Zhao Liang’s film Behemoth follows the industrial chain, from coal and iron ore mining in the valleys of Inner Mongolia to a newly built ghost city. Green pastures transform into gaping quarries; in the darkness and smog underground people service machines that dig the earth, in the inferno of workshops steel flows. These people are silent, their faces eaten up by coal dust: the coughs and the labored breathing speak for themselves. These workers slowly give up their lives to an unseen evil force that commands their bodies. And all in order to raise a shining dream city, a mirage of empty skyscrapers. Structured in the same way as The Divine Comedy, the film Behemoth bears witness to the irrevocable transformation of the world, guided by the short-sighted impulses of human greed, and reaches the conclusion that we all, who destroy and consume are the minions of an enormous, invisible monster that devours the earth. Zhao Liang aestheticises and stylises his documentary observations, supplementing them with symbols and using video art techniques, in order to create a unified image of the dark side of industrial progress.

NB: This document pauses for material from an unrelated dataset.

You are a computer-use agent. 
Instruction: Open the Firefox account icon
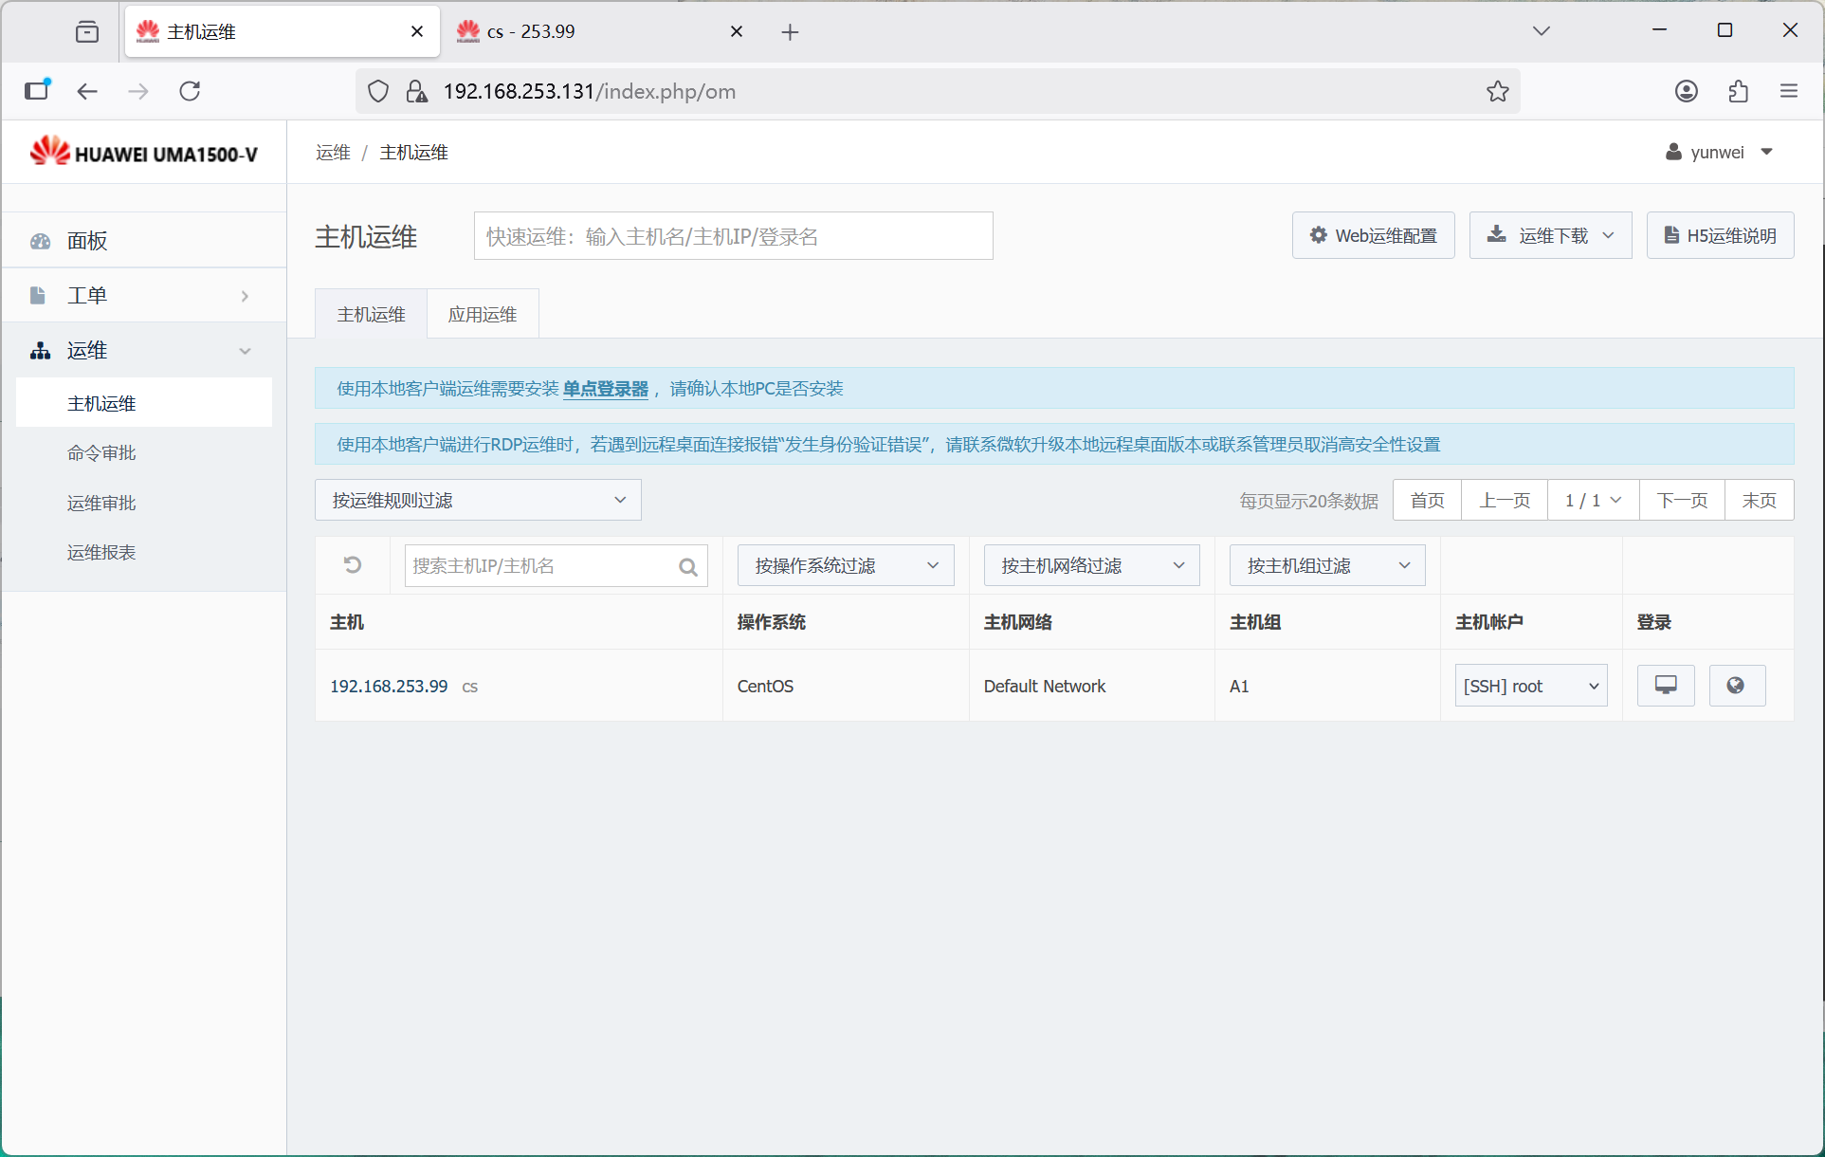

The video artist Chen Zhou has created a futuristic collage from observations of his friends, hypnotic video footage of a computer game and texting. Life Imitation is a fragmented portrait of the youth of Shanghai, living in an augmented world, half-asleep between screens, where everybody is trying to appear to be something other than what they are. Every frame is filled with an inexplicable anxiety, the borders between material and digital reality are blurred, and instead of people, we see their projections, retouched selfies and social masks. The director uses virtual elements alongside purely documentary scenes, achieving an authentic reflection of the reality of this new age.

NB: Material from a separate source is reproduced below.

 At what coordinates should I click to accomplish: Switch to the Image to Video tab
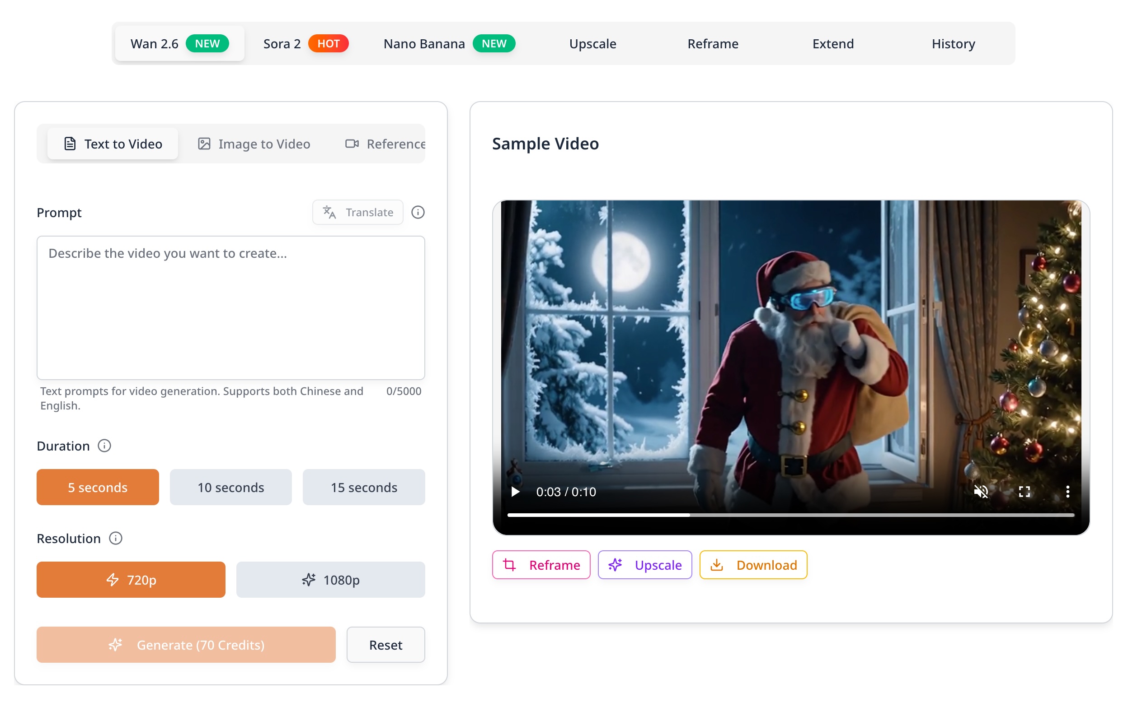coord(253,144)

Every film, in its own way, gives the viewer access to a truth that the director has sensed. The role filmmakers choose to play and the distance they choose to adopt determines their method of working with the material and the visual metaphors that life itself delivers. The aspiration to convey the unseen essence of the events they capture leads to an expansion of the limits of documentary film, stylisation, augmentation and experiments with the language of cinema. The interests of independent Chinese filmmakers are not limited to the nation’s problems, but linked to the attention paid to the individual and their life in the context of the place and time they inhabit. The tightening of censorship and repression towards directors is a statement that in documentary cinema the authoritarian regime perceives a real threat to its existence.